A 9 de dezembro de 1706, morre, em Alcântara, D. Pedro II, rei de Portugal.
Era o quinto filho do rei João IV e de sua esposa a rainha Luísa de Gusmão.
Protagonizou uma das páginas mais conhecidas da História de Portugal:
O seu irmão, D. Afonso VI, havia herdado o trono, por morte de D. João IV, pai de ambos.
Sob a alegação de que D. Afonso VI era inapto para governar, o seu irmão D. Pedro derrubou o legítimo rei através de um golpe de Estado e iniciou um processo de anulação do casamento deste com Maria Francisca Isabel de Saboia, alegando que o mesmo não havia sido consumado, tendo posteriormente casado com a cunhada.

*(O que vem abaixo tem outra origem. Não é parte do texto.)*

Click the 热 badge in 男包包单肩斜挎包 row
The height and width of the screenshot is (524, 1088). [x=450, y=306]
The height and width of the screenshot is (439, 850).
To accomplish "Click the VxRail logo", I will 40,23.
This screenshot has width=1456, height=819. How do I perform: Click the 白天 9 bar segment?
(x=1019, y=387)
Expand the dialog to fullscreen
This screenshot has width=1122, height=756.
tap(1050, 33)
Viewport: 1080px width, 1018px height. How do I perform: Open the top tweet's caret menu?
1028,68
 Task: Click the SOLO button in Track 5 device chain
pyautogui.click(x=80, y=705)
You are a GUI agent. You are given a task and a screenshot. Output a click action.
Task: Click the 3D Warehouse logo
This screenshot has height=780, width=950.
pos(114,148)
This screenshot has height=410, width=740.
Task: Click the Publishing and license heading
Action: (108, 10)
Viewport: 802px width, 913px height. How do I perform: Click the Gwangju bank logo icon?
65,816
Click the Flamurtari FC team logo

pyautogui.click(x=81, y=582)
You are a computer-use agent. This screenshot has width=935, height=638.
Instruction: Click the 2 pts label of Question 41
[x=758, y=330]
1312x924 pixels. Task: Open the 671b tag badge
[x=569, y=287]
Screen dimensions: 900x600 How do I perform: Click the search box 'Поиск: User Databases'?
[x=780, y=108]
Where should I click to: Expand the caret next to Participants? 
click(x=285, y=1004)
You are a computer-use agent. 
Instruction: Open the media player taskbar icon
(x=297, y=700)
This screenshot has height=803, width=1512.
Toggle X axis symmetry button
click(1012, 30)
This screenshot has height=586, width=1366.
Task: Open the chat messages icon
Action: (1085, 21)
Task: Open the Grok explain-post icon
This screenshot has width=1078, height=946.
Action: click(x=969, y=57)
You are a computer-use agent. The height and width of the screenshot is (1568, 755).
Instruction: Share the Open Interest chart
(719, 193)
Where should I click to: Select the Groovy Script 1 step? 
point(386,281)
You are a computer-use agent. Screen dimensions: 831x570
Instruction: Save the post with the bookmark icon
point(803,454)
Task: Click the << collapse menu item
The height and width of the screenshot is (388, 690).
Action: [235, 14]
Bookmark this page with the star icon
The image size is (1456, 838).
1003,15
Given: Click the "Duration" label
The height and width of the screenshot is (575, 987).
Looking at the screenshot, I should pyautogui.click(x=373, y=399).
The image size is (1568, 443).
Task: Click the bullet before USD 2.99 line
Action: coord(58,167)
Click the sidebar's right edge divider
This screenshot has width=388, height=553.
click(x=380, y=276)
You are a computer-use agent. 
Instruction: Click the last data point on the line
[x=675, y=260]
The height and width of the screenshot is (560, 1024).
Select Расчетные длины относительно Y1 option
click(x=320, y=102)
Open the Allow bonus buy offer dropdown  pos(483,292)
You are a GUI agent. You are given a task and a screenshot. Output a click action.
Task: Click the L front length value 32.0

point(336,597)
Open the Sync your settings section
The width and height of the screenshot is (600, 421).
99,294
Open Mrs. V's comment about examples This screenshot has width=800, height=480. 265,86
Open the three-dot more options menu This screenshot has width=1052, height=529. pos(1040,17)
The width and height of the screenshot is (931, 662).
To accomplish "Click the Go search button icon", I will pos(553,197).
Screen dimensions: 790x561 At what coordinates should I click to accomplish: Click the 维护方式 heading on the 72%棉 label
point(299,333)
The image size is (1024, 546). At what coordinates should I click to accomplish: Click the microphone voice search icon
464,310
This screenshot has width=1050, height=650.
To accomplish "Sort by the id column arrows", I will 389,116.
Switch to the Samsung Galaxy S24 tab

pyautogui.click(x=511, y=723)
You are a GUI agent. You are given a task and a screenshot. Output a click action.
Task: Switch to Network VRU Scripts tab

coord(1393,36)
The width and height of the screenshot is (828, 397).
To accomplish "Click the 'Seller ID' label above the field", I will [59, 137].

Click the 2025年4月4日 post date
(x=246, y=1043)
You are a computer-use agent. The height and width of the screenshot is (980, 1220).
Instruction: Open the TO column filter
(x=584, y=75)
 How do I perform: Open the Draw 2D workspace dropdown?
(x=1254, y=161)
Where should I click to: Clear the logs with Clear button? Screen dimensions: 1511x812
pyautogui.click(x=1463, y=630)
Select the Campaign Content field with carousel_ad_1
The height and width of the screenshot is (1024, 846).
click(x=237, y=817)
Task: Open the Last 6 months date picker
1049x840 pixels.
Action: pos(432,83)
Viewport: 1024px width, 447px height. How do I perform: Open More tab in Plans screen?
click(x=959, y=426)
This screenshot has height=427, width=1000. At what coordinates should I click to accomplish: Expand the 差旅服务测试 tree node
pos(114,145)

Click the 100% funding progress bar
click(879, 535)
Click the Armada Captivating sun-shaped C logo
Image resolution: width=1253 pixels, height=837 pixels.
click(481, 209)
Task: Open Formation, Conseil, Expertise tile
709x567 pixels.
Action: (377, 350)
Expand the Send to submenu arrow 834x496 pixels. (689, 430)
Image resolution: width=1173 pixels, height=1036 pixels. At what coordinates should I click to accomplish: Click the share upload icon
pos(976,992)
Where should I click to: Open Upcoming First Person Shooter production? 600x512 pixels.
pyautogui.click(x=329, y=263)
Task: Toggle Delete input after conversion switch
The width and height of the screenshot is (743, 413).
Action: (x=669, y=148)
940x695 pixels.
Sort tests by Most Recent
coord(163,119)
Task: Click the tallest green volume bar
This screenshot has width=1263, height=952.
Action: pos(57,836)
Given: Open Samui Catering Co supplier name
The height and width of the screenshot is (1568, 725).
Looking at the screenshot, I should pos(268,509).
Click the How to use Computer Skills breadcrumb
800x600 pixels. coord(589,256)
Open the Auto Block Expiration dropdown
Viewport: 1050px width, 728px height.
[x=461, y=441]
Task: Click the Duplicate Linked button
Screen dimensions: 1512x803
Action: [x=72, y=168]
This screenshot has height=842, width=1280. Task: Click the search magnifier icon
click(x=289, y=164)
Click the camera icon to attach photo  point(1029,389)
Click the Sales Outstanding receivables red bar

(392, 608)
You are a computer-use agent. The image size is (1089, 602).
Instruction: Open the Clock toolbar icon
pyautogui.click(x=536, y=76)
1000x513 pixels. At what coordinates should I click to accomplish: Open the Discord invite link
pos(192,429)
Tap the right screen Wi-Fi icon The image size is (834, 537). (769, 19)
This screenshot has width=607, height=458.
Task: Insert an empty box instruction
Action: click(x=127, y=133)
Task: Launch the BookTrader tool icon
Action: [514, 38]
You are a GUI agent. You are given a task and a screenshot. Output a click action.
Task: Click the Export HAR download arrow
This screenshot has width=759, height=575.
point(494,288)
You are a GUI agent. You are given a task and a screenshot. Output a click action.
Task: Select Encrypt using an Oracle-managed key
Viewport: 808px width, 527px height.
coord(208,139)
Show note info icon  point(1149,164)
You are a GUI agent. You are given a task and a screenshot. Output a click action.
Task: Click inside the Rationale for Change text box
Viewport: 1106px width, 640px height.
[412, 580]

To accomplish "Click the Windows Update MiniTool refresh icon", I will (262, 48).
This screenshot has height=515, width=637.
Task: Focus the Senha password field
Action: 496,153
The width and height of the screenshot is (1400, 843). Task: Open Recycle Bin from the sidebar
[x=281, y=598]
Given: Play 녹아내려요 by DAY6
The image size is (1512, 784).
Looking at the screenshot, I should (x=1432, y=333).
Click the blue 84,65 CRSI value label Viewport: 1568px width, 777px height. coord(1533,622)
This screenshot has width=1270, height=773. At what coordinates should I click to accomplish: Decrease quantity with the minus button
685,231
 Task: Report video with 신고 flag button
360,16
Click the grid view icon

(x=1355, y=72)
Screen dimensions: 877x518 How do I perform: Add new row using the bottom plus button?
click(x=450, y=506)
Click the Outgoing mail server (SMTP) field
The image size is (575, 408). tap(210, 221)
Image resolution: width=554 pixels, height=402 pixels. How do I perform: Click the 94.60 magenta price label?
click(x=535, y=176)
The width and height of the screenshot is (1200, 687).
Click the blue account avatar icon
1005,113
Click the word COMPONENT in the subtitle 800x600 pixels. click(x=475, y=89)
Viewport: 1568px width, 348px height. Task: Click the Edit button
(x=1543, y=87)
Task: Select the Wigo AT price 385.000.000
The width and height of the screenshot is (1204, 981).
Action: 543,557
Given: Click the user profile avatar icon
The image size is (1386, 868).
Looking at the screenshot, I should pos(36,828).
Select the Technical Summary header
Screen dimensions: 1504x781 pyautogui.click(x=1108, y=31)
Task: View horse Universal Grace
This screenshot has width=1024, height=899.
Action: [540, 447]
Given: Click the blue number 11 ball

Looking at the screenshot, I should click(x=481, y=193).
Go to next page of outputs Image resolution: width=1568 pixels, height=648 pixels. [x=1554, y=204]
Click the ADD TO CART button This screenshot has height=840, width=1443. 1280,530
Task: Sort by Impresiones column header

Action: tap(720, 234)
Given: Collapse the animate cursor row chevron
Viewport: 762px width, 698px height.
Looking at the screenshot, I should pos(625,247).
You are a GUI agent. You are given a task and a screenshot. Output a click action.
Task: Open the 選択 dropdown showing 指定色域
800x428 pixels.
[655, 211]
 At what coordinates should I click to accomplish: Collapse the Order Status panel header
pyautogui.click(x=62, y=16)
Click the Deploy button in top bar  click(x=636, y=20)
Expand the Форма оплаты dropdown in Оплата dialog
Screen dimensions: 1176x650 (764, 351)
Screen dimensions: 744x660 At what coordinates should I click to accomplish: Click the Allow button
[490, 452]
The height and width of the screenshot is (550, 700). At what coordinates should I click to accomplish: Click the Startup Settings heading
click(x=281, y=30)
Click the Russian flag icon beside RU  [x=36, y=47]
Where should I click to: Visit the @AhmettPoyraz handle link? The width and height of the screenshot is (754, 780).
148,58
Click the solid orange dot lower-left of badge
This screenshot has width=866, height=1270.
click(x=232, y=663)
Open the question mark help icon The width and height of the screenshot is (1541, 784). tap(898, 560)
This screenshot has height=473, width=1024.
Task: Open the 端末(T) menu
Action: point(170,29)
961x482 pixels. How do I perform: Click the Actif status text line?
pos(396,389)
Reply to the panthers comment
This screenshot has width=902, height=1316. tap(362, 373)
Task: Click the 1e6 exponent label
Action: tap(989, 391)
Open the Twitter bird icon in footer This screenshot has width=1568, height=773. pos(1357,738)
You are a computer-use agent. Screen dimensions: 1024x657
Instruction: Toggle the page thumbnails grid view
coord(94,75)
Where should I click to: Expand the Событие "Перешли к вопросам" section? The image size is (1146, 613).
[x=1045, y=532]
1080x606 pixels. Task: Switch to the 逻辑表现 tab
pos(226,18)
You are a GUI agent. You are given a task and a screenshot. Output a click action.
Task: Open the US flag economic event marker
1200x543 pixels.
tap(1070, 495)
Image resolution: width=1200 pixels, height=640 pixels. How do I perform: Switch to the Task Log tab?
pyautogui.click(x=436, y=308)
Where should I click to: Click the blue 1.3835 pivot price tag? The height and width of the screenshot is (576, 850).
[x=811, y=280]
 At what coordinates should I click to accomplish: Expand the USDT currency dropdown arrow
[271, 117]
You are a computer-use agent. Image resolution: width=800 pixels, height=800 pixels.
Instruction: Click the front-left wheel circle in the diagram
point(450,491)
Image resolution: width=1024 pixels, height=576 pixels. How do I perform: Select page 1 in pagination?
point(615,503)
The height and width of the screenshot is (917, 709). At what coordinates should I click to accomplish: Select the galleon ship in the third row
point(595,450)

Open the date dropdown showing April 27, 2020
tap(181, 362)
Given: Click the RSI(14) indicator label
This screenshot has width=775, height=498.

D. Afonso VI passa o resto da vida encarcerado num quarto do Palácio de Sintra, local de passagem obrigatória para turistas nacionais e estrangeiros que se comovem ao observar o desgastado chão provocado pelas constantes passadas do deposto rei ao longo de muitos anos.
Enquanto D. Afonso VI foi vivo, D. Pedro não pode usar o título de rei, desempenhando apenas as funções de regente.
Durante a sua regência, ocorreu o Tratado de Lisboa (1668), pondo fim ao conflito com a Espanha devido à Restauração da Independência de Portugal, facto que motivou o cognome que lhe foi atribuído: o Pacificador.
Após a morte do irmão, em 1668, D. Pedro passa a ostentar o título de Rei de Portugal e Algarves.